■ **PROBLEMS TO WORK ON**
**A)** Please reproduce the part of the Tau and α-synuclein text starting at "Misexpression of α-Syn" and ending at "bar: 100 µm.".
**B)** Write the next part of the text on Tau and α-synuclein in fruit flies, picking up after its last sentence.

■ **TEXT PROVIDED**
....................

Interactions between Tau and α-synuclein augment neurotoxicity in a Drosophila model of Parkinson's disease

Abstract

Clinical and pathological studies have suggested considerable overlap between tauopathies and synucleinopathies. Several genome-wide association studies have identified alpha-Synuclein (SNCA) and Tau (MAPT) polymorphisms as common risk factors for sporadic Parkinson's disease (PD). However, the mechanisms by which subtle variations in the expression of wild-type SNCA and MAPT influence risk for PD and the underlying cellular events that effect neurotoxicity remain unclear. To examine causes of neurotoxicity associated with the α-Syn/Tau interaction, we used the fruit fly as a model. We utilized misexpression paradigms in three different tissues to probe the α-Syn/Tau interaction: the retina, dopaminergic neurons and the larval neuromuscular junction. Misexpression of Tau and α-Syn enhanced a rough eye phenotype and loss of dopaminergic neurons in fly tauopathy and synucleinopathy models, respectively. Our findings suggest that interactions between α-Syn and Tau at the cellular level cause disruption of cytoskeletal organization, axonal transport defects and aberrant synaptic organization that contribute to neuronal dysfunction and death associated with sporadic PD. α-Syn did not alter levels of Tau phosphorylated at the AT8 epitope. However, α-Syn and Tau colocalized in ubiquitin-positive aggregates in eye imaginal discs. The presence of Tau also led to an increase in urea soluble α-Syn. Our findings have important implications in understanding the cellular and molecular mechanisms underlying α-Syn/Tau-mediated synaptic dysfunction, which likely arise in the early asymptomatic phase of sporadic PD.

Figure 1.

Misexpression of α-Syn enhances the Tau-mediated eye phenotype. (A′) Scanning EM of the adult Drosophila eye showing the anterior–posterior axis. Light micrographs (A–H) and three-dimensional reconstructed images (I–P); stacks were generated at 10 μm intervals. Misexpression of GFP did not alter Tau-induced toxicity (A–D; I–L), whereas α-Syn enhances Tau toxicity (E–H; M–P). Genotypes: GMR-GAL4/+ (A, E, I, M), GMR-GAL4/+; +; UAS-GFP/+ (B, J), GMR-GAL4/+; +; UAS-Syn/+ (F, N), GMR-GAL4/+; gl-Tau/+ (C, G, K, O), GMR-GAL4/+; gl-Tau/+; UAS-GFP/+ (D, L), GMR-GAL4/+; gl-Tau/+; UAS-Syn/+ (H, P). Scale bar: 100 µm.

....................

■ **RECORDS SUPPLIED**

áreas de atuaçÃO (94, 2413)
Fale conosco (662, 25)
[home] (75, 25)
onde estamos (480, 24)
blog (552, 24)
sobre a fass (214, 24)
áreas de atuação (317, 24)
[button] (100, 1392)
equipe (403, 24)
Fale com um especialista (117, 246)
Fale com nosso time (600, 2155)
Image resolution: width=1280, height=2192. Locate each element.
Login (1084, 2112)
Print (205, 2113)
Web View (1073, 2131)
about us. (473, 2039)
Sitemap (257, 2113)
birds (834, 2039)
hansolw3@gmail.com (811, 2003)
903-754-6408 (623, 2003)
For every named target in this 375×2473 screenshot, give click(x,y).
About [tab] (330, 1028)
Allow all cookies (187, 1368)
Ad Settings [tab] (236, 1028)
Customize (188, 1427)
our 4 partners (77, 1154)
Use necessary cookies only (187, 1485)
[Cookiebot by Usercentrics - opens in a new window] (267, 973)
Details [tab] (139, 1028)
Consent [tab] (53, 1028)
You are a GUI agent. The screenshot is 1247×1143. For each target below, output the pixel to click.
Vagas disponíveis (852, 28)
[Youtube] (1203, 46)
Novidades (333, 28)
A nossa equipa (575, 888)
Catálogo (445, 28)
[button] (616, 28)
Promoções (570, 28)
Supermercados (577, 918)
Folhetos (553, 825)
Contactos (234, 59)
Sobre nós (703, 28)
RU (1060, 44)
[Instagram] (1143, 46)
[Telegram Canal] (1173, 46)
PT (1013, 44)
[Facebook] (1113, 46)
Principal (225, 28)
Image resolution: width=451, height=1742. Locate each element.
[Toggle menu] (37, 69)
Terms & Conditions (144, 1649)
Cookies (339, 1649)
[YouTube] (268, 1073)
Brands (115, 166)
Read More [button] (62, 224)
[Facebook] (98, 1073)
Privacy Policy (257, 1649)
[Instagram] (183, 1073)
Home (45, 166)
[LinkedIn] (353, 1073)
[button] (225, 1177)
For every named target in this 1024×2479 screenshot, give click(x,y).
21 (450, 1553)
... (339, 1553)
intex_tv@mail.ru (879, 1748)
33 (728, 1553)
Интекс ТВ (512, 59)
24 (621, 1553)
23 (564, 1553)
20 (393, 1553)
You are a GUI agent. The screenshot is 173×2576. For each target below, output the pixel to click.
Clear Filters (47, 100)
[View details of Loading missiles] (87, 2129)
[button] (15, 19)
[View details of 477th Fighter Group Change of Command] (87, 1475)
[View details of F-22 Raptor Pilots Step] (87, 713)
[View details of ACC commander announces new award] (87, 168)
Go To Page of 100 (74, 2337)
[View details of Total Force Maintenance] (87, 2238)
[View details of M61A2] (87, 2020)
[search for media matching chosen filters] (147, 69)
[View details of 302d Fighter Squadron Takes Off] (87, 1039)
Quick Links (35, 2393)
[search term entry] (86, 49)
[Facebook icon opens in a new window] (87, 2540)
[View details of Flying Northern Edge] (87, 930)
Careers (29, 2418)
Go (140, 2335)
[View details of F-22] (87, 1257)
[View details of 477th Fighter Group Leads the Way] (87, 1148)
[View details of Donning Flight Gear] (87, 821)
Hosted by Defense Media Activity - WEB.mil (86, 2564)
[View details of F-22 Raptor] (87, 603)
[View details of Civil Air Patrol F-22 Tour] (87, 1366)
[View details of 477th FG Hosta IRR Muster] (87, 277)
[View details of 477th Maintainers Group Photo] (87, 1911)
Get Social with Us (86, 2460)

....................

■ **RESPONSE LIST**
**A)**
Misexpression of α-Syn enhances the Tau-mediated eye phenotype. (A′) Scanning EM of the adult Drosophila eye showing the anterior–posterior axis. Light micrographs (A–H) and three-dimensional reconstructed images (I–P); stacks were generated at 10 μm intervals. Misexpression of GFP did not alter Tau-induced toxicity (A–D; I–L), whereas α-Syn enhances Tau toxicity (E–H; M–P). Genotypes: GMR-GAL4/+ (A, E, I, M), GMR-GAL4/+; +; UAS-GFP/+ (B, J), GMR-GAL4/+; +; UAS-Syn/+ (F, N), GMR-GAL4/+; gl-Tau/+ (C, G, K, O), GMR-GAL4/+; gl-Tau/+; UAS-GFP/+ (D, L), GMR-GAL4/+; gl-Tau/+; UAS-Syn/+ (H, P). Scale bar: 100 µm.

**B)**
Figure 2.

Misexpression of α-Syn enhances Tau-mediated cleaved caspase-3 activity. (A–D) Z-stacked confocal images of third instar larval eye discs stained with antibody against cleaved caspase 3. (E) Bar graph representing the number of cleaved caspase 3 puncta. Y-axis represents the total number of cleaved Caspase 3 spots/area. Values on the Y-axis represent mean ± SEM. X-axis represents the various genotypes. **P < 0.01; ***P < 0.05 using one-way ANOVA + Fisher LSD multiple comparison test. Genotypes: (A) GMR-GAL4/+ (N = 7, Y-axis value = 0.00038), (B) GMR-GAL4/UAS-lacZ; UAS-Syn/+ (N = 7, Y-axis value = 0.00041), (C) GMR-GAL4, UAS-Tau/+; UAS-lacZ/+ (N = 10, Y-axis value = 0.00111) and (D) GMR-GAL4, UAS-Tau/+; UAS-Syn/+ (N = 10, Y-axis value = 0.00204). Scale bar: 170 µm.

Figure 3.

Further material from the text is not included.